Norbert Nabet ne craint pas de poser les vraies questions, celles qui forcent une prise de conscience. Après ses années de médecine, il décide de choisir la santé publique, persuadé que la santé n’est pas uniquement l’affaire des médecins mais englobe tout un écosystème d’acteurs différents qui doivent s’engager autour des patients. Il est venu à la conférence Invivox évoquer la crise que traverse actuellement le système de santé et apporter ses idées sur les pistes à suivre pour le réparer et renouer avec le progrès.
“Est-ce qu’on va réussir en France à rester encore longtemps à l’abri du progrès ?”
Norbert Nabet, Conseiller en Santé Publique au Ministère des Solidarités et de la Santé, Président de l’association “Sourire à la Vie”
Pour comprendre la crise actuelle du système de santé, il faut revenir en arrière
Jusqu’aux années 80, la médecine se développe rapidement grâce à l’arrivée de nouveaux outils et traitements. L’espérance de vie augmente et apparaissent alors les pathologies chroniques. On dépense de plus en plus mais cela ne pose pas de problème car la croissance économique suit. Les dépenses de santé sont même un indicateur de vitalité économique dans les pays de l’OCDE.
A cette époque, la formation médicale se fait via l’acquisition de connaissances académiques (nombreuses !) et le compagnonnage. La formation continue n’est pas encore organisée.
Mais au début des années 80, le PIB s’effondre alors que les besoins de santé continuent d’augmenter. Le système se crispe et on entend parler de régulation et d’organisation. Des notions comme la prévention font leur apparition. Les lois se suivent au cours des décennies : loi HPST, loi sur la modernisation du système de santé, ou récemment Ma santé 2022. On créé les ARS. Après avoir travaillé chacun de son côté, l’enjeu est de casser les silos et de parvenir à collaborer.
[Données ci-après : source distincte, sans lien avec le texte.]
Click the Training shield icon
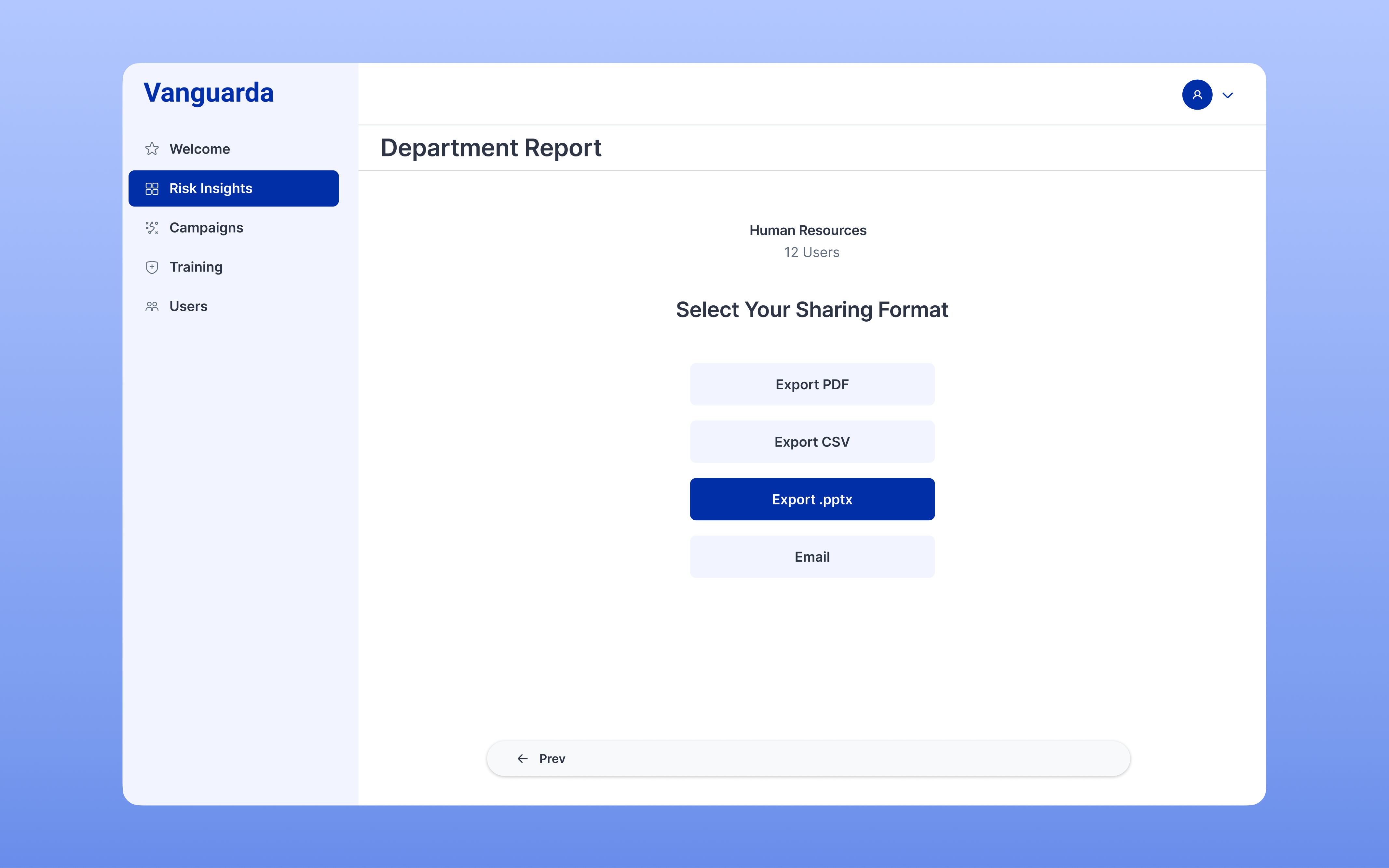The image size is (1389, 868). click(152, 267)
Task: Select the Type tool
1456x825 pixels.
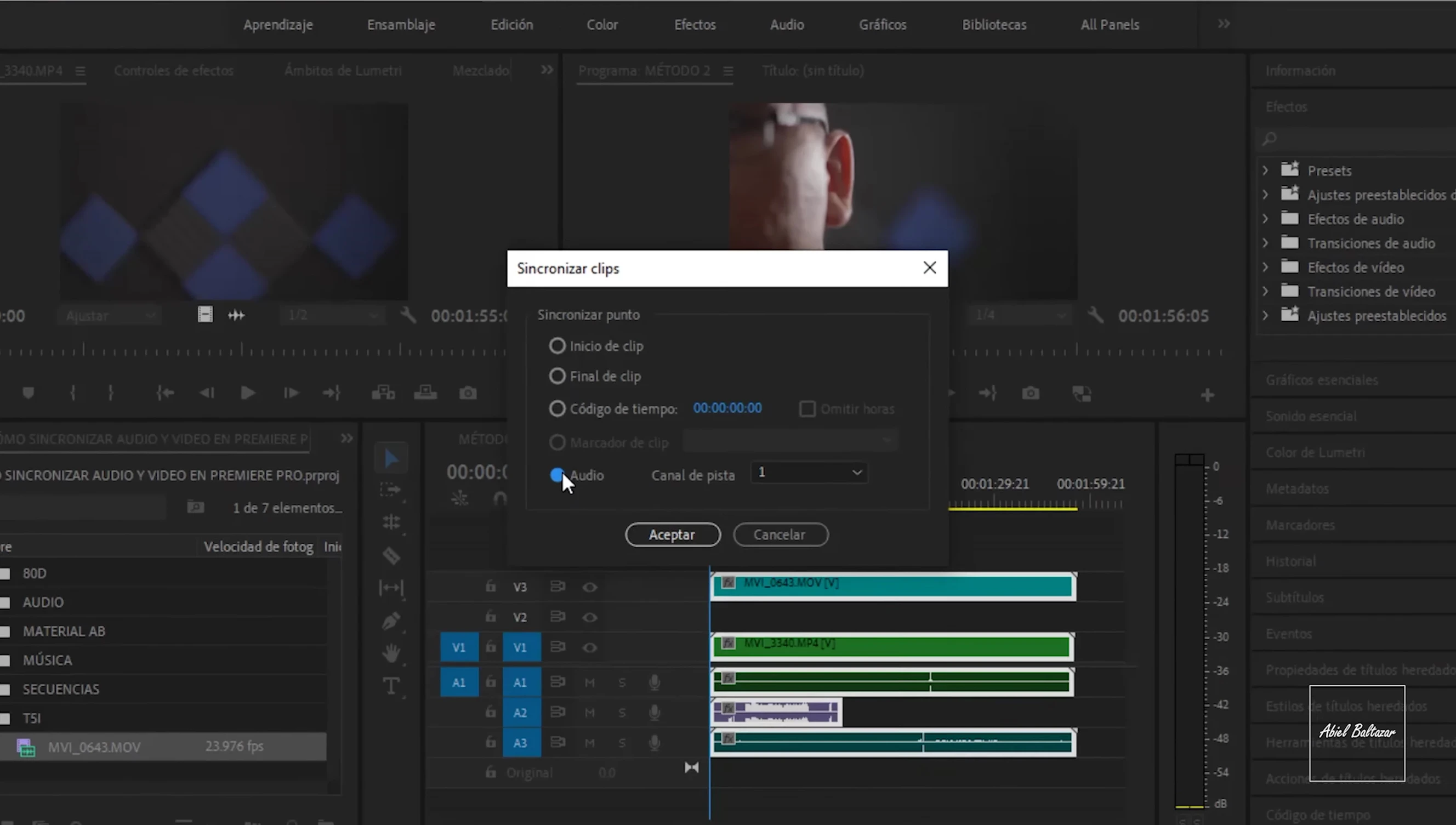Action: coord(391,686)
De son côté, la formation n’a pas vraiment évolué pour répondre à ces nouveaux défis. Norbert Nabet raconte que pendant ses dix années d’études de médecine, il n’a jamais vu d’association de prévention, ni d’entreprise ou de médecin libéral.
La crise actuelle est liée au fait que l’on n’a pas réussi à prendre les bonnes décisions au bon moment. Si on ne réagit pas rapidement, on pourrait se diriger vers une crise bien plus grave.
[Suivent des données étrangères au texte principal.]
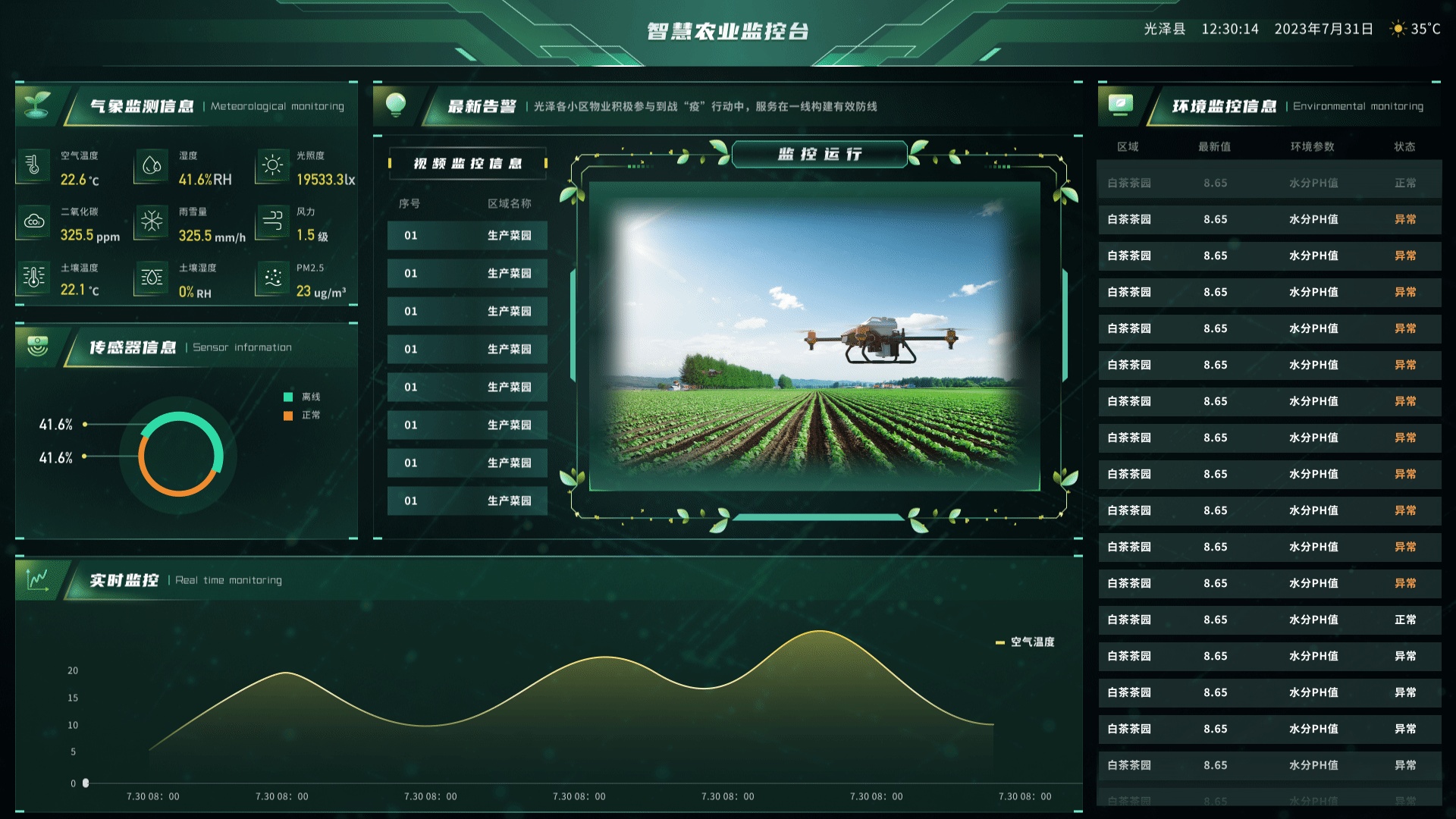Click the air temperature thermometer icon

(33, 165)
Les défis de la révolution numérique
Il faut embrasser la révolution numérique. La data est partout et il faut apprendre à s’en servir. Aujourd’hui, on est capable de diagnostiquer une maladie avant les complications et les signaux graves, voire même avant sa possible apparition. On peut faire des diagnostics cardiovasculaires via un fond d’œil. Norbert Nabet a développé un test salivaire pour diagnostiquer l’endométriose alors que cette maladie très invalidante est l’objet d’une véritable errance médicale.
Ces nouveaux outils redistribuent le rôle de chacun : le diagnostic qui était fait par un médecin auparavant pourra être fait demain par un biologiste par exemple. La télémédecine permet de désengorger le flux de patients dans les services d’urgence en leur offrant le confort de rester chez eux. Quelles conséquences cela aura sur l’organisation et la logistique du système de soins ?
On fait quoi ? Des pistes pour agir
Il faut créer une culture numérique en France
Tout d’abord, il faut prendre conscience que très bientôt le numérique, la biologie moléculaire et la génomique auront infiltré toutes les spécialités médicales. Il y a beaucoup d’argent dans le numérique et les changements vont se faire très rapidement. Il faut donc créer une culture numérique en France et contrer les réticences et les peurs. On ne peut pas se permettre de rester sur nos gardes alors que les autres pays prennent de l’avance.
“Sans confiance, il ne peut pas y avoir d’usage !”
Il faut mettre en place des modules agiles, rapides, coopératifs
La formation est absolument essentielle et ce dès le début des études de médecine. Il faut mettre en place des modules agiles, rapides, coopératifs. Il faut repérer les champions, faire venir des talents et pas uniquement des médecins, mais aussi des ingénieurs, des logisticiens, des data scientists.
Il faut aussi bien sûr développer les infrastructures comme le cloud computing et se donner toutes les chances que ces nouvelles technologies puissent s’implanter chez nous.
Faire que la médecine regagne en humanité
Nous devons nous donner un objectif clair : faire que la médecine regagne en humanité. En nous libérant du temps, les technologies doivent nous servir à retrouver de l’humanité, de l’empathie et une relation de qualité avec les patients.
“La machine ne remplacera pas le médecin, mais il est évident que le médecin sans machine sera remplacé par celui qui a appris à s’en servir.”
rappelle Norbert Nabet. Les nouvelles technologies sont porteuses d’avancées extraordinaires en santé et il est de notre devoir de les proposer à tous les patients – et donc de se former à les utiliser – sans quoi, il n’y aura pas d’égalité des soins.